Pull every line with "handle" from the entries below.

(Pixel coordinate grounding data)
• • • • •

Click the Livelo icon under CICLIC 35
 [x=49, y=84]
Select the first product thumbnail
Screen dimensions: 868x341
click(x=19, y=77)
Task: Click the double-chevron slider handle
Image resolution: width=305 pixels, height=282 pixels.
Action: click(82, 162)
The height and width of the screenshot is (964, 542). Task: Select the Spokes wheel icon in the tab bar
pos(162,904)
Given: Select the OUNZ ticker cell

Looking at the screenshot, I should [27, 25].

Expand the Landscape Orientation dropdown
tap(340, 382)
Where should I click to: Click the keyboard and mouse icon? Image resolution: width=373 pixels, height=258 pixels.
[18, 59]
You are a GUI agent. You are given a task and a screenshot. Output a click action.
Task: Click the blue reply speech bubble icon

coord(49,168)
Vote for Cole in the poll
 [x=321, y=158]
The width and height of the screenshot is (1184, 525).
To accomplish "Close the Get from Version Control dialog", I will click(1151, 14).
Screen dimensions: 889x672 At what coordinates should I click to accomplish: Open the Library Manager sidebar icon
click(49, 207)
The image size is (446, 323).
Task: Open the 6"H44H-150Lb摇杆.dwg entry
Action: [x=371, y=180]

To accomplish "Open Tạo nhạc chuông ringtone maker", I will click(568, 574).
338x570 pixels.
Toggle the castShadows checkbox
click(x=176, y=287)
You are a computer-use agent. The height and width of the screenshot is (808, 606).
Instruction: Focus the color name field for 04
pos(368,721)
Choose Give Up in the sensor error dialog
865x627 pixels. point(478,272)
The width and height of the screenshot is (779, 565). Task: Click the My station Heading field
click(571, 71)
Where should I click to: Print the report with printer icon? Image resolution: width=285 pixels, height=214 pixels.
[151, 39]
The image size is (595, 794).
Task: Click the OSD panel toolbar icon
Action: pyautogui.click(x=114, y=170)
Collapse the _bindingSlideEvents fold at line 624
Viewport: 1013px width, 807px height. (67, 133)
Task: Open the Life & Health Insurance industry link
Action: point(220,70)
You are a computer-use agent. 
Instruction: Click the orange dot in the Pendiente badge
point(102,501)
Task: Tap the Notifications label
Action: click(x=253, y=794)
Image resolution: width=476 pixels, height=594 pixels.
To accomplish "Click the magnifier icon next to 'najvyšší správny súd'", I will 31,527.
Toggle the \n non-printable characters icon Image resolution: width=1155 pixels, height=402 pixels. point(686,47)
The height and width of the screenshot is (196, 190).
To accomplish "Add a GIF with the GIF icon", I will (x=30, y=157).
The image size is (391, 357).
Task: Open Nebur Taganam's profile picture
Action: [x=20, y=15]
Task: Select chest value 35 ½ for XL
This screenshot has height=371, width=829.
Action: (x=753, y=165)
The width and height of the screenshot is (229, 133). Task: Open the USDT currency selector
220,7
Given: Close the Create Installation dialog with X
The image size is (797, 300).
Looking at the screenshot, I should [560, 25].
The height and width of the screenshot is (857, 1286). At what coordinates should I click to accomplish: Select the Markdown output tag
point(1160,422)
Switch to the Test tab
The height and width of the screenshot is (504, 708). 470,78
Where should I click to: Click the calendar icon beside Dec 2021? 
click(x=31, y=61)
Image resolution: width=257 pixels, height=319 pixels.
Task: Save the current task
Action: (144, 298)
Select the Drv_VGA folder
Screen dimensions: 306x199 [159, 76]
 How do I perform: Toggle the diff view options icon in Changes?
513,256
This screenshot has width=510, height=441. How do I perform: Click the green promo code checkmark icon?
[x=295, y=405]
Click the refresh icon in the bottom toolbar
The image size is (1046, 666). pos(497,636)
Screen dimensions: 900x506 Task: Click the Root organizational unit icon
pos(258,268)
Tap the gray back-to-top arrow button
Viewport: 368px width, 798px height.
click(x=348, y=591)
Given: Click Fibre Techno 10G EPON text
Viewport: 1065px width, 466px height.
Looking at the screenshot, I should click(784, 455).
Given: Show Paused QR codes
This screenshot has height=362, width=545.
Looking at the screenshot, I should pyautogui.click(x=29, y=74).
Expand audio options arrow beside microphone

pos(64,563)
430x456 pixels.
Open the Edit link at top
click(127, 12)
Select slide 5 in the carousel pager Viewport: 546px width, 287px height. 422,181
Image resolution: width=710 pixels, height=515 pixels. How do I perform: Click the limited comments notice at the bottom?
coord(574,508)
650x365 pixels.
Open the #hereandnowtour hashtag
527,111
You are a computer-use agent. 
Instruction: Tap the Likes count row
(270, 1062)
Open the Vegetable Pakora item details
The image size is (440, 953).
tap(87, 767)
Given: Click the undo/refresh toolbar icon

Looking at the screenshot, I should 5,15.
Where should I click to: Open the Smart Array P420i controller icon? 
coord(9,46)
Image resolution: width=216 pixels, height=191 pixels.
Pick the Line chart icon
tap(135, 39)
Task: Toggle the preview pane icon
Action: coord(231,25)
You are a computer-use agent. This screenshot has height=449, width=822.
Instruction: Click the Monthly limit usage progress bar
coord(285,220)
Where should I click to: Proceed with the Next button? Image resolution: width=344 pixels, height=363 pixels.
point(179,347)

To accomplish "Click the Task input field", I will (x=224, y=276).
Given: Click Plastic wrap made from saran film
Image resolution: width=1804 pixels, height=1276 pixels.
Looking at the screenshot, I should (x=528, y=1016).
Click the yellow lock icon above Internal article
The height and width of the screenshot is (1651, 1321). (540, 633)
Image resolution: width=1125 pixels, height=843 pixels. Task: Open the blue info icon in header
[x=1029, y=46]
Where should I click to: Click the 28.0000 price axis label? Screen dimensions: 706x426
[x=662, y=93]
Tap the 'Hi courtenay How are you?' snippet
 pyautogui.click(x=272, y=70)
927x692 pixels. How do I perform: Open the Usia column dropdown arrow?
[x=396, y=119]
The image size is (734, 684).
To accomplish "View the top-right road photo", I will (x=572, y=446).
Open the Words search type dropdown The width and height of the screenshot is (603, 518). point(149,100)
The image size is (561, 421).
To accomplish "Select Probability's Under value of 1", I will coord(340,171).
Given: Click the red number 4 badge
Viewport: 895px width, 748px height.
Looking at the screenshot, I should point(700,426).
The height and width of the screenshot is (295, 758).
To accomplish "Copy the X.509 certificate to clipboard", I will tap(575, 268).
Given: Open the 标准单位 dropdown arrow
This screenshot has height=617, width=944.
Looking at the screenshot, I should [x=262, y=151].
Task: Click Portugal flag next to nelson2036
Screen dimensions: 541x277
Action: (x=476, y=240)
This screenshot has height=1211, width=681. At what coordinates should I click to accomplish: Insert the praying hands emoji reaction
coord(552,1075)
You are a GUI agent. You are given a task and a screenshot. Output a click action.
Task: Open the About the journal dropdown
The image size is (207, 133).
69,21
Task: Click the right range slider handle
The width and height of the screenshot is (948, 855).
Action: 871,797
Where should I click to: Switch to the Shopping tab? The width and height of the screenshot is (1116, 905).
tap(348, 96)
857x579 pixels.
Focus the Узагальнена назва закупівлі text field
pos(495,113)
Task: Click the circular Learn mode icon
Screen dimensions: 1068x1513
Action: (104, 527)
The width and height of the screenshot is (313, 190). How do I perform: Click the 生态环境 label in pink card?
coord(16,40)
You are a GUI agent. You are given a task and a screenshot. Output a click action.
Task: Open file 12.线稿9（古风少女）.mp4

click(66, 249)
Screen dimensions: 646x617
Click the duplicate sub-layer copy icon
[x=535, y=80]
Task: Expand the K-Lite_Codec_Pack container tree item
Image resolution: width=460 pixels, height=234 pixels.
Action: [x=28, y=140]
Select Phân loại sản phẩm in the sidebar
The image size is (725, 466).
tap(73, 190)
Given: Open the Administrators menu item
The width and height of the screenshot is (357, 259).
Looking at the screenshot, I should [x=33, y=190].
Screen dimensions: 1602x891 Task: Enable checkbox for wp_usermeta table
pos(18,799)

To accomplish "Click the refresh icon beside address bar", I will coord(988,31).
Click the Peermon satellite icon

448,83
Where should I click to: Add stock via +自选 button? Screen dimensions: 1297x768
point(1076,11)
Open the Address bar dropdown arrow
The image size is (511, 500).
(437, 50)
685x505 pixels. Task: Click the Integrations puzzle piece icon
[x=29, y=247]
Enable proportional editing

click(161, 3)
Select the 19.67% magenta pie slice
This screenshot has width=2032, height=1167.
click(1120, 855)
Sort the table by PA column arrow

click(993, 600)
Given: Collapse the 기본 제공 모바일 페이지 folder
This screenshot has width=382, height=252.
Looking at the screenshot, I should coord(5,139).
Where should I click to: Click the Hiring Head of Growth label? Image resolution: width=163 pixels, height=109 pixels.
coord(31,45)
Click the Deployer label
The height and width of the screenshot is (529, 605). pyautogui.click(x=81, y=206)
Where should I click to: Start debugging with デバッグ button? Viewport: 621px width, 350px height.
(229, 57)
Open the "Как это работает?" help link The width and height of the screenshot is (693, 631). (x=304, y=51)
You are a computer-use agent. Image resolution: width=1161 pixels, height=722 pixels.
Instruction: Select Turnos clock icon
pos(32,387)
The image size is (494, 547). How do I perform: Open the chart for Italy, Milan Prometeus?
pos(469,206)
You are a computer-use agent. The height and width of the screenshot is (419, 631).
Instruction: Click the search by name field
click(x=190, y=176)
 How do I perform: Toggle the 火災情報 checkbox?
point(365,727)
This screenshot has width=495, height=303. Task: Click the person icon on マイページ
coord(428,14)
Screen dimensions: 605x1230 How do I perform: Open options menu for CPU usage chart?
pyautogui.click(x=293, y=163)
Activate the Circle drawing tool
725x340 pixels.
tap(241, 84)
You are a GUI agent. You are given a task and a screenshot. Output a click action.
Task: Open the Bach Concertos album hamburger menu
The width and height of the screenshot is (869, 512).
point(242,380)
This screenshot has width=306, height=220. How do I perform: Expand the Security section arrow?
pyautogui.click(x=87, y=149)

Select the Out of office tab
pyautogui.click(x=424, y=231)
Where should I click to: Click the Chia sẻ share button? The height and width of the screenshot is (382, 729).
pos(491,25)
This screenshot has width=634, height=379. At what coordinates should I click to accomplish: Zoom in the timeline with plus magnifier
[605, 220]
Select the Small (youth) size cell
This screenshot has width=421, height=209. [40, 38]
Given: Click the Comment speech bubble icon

• • • • •

Solution for this problem
Task: Click the double-chevron slider handle
Task: Click the right range slider handle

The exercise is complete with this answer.